A suspensão da pena reveste assim a natureza jurídica de uma pena autónoma de substituição a impor uma fundamentada decisão quanto à sua aplicação ou não;
Assim, nos termos do artº 50º CP necessário para a suspensão da pena é que “a simples censura do facto e a ameaça da pena realizem de forma adequada e suficiente as finalidades da punição” juízo (de prognose favorável ao arguido) esse a apurar perante a personalidade do arguido, as condições da sua vida, a conduta anterior e posterior ao crime e as circunstâncias deste.

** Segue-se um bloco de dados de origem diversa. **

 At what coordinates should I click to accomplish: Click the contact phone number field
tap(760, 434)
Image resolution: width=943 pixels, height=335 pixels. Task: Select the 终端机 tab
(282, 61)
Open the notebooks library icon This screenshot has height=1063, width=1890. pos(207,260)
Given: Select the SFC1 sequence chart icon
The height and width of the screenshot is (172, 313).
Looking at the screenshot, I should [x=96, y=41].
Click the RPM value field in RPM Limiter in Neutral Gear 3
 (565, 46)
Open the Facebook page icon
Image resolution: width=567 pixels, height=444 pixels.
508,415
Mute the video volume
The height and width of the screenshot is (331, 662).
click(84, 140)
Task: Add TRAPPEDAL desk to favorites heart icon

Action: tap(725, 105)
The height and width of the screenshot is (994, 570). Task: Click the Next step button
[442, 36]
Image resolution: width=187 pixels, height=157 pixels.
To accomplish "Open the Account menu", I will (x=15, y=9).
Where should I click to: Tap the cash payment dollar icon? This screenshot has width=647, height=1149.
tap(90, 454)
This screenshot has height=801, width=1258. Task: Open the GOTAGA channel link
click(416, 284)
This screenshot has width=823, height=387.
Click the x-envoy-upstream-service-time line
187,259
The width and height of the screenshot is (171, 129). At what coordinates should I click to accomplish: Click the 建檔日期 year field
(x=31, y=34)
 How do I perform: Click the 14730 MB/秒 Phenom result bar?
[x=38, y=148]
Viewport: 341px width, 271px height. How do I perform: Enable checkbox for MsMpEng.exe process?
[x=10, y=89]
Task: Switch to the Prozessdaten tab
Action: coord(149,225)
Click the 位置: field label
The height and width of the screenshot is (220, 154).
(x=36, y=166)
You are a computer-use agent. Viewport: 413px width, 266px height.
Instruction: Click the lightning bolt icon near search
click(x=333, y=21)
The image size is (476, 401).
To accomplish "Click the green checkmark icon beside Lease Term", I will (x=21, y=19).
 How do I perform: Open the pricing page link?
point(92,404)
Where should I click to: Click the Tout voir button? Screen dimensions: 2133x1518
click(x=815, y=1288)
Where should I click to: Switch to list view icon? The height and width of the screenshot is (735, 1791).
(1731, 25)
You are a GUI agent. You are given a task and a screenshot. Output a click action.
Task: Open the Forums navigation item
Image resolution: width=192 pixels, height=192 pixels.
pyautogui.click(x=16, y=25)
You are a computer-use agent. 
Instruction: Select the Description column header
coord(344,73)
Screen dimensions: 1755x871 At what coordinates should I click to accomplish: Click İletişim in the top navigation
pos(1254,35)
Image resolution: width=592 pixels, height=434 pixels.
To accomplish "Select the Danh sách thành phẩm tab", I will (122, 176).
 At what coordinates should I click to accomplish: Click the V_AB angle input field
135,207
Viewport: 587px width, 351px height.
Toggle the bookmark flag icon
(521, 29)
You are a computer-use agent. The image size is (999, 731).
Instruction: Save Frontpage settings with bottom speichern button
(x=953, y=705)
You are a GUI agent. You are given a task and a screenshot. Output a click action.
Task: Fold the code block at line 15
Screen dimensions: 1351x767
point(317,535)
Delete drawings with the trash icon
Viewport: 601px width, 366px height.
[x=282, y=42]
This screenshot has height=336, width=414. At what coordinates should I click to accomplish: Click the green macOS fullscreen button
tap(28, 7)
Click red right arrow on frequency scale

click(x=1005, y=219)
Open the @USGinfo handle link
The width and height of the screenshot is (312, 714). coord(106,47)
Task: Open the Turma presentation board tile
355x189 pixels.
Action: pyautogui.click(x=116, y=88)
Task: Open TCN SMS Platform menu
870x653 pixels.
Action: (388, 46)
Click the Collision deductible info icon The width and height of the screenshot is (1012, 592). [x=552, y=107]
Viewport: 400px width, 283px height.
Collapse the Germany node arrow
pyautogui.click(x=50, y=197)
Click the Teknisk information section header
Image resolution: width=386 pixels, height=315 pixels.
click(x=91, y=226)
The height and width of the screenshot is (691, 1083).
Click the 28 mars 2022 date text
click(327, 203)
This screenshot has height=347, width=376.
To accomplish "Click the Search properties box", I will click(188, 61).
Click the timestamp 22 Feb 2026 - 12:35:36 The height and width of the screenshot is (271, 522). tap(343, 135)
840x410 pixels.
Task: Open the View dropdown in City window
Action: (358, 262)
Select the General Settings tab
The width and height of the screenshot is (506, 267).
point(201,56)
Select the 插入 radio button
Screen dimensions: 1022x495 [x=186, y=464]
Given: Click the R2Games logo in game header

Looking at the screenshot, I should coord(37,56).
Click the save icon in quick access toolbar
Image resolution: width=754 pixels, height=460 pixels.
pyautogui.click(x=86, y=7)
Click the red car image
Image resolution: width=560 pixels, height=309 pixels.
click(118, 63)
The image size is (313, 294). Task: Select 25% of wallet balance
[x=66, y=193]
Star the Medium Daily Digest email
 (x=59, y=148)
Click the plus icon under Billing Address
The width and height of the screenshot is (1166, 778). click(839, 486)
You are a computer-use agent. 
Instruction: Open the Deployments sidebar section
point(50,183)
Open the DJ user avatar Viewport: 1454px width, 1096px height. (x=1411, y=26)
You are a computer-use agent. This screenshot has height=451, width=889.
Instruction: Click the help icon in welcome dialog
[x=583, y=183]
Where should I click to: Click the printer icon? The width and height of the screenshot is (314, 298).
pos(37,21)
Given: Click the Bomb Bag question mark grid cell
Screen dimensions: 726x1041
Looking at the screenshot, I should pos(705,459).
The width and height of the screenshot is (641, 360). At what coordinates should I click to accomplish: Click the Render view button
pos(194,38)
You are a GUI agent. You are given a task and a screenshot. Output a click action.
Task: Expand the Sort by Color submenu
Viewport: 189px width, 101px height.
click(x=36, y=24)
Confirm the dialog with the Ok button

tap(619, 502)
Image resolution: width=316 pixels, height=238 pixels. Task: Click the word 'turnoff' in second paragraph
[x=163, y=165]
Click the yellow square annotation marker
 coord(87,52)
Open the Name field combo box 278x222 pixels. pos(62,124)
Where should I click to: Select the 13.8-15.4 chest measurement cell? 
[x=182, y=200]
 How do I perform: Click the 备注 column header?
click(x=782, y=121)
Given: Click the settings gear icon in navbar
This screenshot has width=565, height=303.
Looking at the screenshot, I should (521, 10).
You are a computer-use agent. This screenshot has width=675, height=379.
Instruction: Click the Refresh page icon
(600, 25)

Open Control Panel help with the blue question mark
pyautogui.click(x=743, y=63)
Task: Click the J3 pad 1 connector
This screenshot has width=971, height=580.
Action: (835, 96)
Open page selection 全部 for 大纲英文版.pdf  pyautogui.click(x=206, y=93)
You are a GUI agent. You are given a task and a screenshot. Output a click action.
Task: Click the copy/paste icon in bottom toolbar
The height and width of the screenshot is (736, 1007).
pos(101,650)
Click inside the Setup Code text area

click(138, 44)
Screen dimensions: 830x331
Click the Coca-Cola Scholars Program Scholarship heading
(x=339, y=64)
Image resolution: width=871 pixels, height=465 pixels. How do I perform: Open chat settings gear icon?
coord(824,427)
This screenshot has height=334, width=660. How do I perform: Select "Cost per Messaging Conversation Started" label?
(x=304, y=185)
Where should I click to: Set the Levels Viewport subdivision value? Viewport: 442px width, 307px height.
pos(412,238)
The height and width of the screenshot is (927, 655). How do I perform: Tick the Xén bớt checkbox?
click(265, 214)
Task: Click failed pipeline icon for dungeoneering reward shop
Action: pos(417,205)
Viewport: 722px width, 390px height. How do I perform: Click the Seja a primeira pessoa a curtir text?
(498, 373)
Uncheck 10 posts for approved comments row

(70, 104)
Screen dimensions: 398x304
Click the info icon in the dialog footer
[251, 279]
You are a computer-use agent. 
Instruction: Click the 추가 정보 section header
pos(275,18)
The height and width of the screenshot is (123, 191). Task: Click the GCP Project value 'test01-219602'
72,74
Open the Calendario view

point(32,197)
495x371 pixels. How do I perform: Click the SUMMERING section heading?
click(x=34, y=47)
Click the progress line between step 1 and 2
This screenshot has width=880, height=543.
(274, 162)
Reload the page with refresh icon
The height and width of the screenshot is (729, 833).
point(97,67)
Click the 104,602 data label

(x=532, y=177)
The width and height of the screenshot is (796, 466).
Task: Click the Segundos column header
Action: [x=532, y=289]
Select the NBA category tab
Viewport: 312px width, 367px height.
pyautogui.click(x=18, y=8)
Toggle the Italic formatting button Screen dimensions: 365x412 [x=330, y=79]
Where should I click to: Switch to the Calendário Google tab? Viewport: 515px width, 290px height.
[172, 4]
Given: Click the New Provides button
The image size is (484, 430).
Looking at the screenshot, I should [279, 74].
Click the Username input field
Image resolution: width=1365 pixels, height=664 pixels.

- “A finalidade político-criminal do instituto da suspensão consiste no afastamento do delinquente da prática de novos crimes ou, dito de outro modo, decisivo é aqui o «conteúdo mínimo» da ideia de socialização, traduzida na «prevenção de reincidência». – Ac. STJ de 27/3/2003 in www.dgsi.pt/jstj
- o arguido tem antecedentes criminais e apesar da pena de 4 anos e seis meses que cumpriu efectiva, não foi demovido para alterar o seu comportamento e não delinquir antes persistiu na sua vontade criminosa afrontando o ordenamento jurídico durante muito tempo tendo apenas em conta os factos destes autos, vivendo desse modo de vida, apesar de aparentar outro modo licito de vida (trabalhando), para dissimular aquele, tal como expressam os factos provados, o que lhe permitia viver de modo economicamente folgado, o que impediria a emissão de um juízo de prognose favorável ao arguido de que em liberdade não enveredará pelo mesmo caminho, e o mesmo ocorre apesar da alteração do seu comportamento passando a colaborar com a autoridade policial, pois que o arguido estava inserido socialmente, e nada faria supor o seu comportamento, a não ser a sua personalidade. Como se expende no ac. STJ de 27/3/2003 in www.dgsi.pt/jstj: “II - Havendo razões sérias para duvidar da capacidade do agente para não repetir a prática de crimes, se for deixado em liberdade, o juízo de prognose deve ser desfavorável e a suspensão negada, sendo descabida, neste âmbito, qualquer invocação do princípio in dubio pro reo. III (…)” e entre essas circunstâncias está o cometimento de factos criminosos anteriores, que no caso incluíram o cumprimento da pena de prisão, por crime da mesma natureza;
De todo o modo, mesmo que assim não fosse as particulares exigências de prevenção geral, no que ao crime de tráfico de droga se fazem sentir, exigências essas primeiras que importa acautelar em face dos fins das penas - (cf. cit. ac STJ 27/3/2003 in www.dgsi.pt/jstj: “V - Aliás, o único entendimento consentâneo com as finalidades de aplicação da pena é a tutela de bens jurídicos e, [só] na medida do possível, a reinserção do agente na comunidade, pelo que, em caso algum, a defesa da ordem jurídica pode ser postergada por preocupações de socialização em liberdade.”, - impediria a suspensão da pena, pois que para além de um “andrajoso simulacro” a suspensão da pena não seria compreensível para a Comunidade, e por isso não seria capaz de contribuir para a paz social, face às exigências de prevenção geral quanto a este tipo de crime, tanto mais que no caso concreto estamos perante um grande traficante (veja-se que lhe foi apreendido de uma só vez 90 Kg de haxixe a culminar a investigação).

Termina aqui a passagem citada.